Royal Fan 10-08-2008 09:08 PM

How old was The Emperors son if he had Abdicated

Elspeth 10-08-2008 09:30 PM

Prince Akihito was born in 1933, so he would have been around 13.

Royal Fan 10-09-2008 12:15 AM

Would he have needed a Regent

kimebear 10-09-2008 02:47 PM

Most certainly.

Parrothead 10-09-2008 03:09 PM

Very interesting question. I agree with Elspeth, I think the removal of the Emperor could have led to Japan becoming a communist ruled country. If that had happened it makes one think about how different our entire global economy could have been.

How seriously was his removal considered by the U.S. government...this is outside my area of knowledge. I'm sure many of the documents surrounding that conversation are still under lock & key and may never be released to be studied. I wonder if Truman decided that it would serve no purpose for an outside government (the U.S.) to remove a monarch from his throne, that it was up to the country in question to decide. Very interesting topic!

Thomas Parkman 10-09-2008 04:10 PM

Well, dear members, if my memory serves me, the matter was quite hotly debated inside the highest levels of the US government as well. However there is one point which the noble members have not considered. Germany. I think a decisive factor was what happened to Germany after the abolition of the monarchy. Kaiser Bill fled to Holland and all the rest of it. The socialist dominated republic that took the place of the monarchy was profoundly hated by the right in Germany. Which led to thugs like Hitler and company be able to manuver their way into power, with the acquiescence at a crucial moment of a senile Paul von Hindenburg.

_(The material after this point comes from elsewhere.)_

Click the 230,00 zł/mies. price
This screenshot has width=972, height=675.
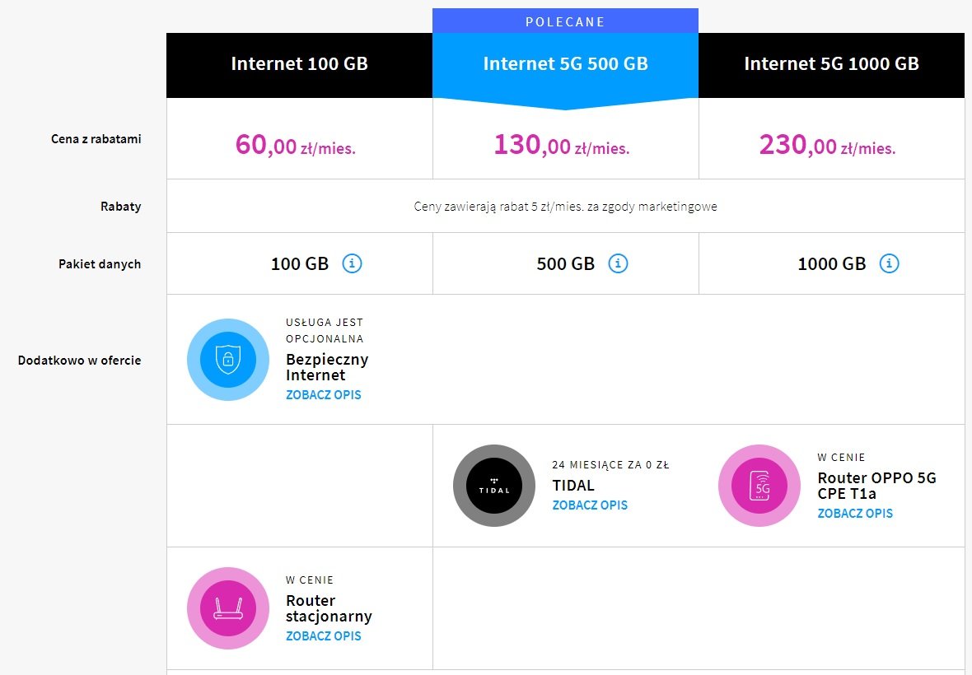pyautogui.click(x=828, y=145)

So how much more sensible would have been a Germany without all of the humiliations of the Treaty of Versailles with a Kaiser Bill or one of his grandsons on the throne as a ceremonial head of state and very limited political powers as a reminder of the risks of taking on the whole world on the battlefield. It took the good Germans to make the mistake twice to hopefully learn the lesson of the follies of milirarism and the glorification of war. How much better would the world have been without a WWII???

fearghas 10-12-2008 10:12 PM

The results of what happened in Germany were taken into serious consideration when the US decided the future of Japan. They truelly had learnt from the past at that stage.

KathyMoore 10-18-2008 11:53 PM

allowing the Japanese emperor to remain probably ensured the succesful
occupation of Japan after WWII.

on the other hand, I wonder how this affected the Korean war...

bruser 10-19-2008 12:56 AM

Looking at Japan today it makes you wonder who won the war.

Thomas Parkman 12-07-2008 07:39 PM

Lok what is happening in Afghanistan. The majority of of Loya Jirga appearently wanted to restore the king but the Americans would not have it. A symbol and connection with a saner and happier past was not restored, to, I believe the countries great cost. Cheers.

Shaiya 12-16-2008 01:56 PM

Having monarchies(even constitutional) don't always make countries a more stable place.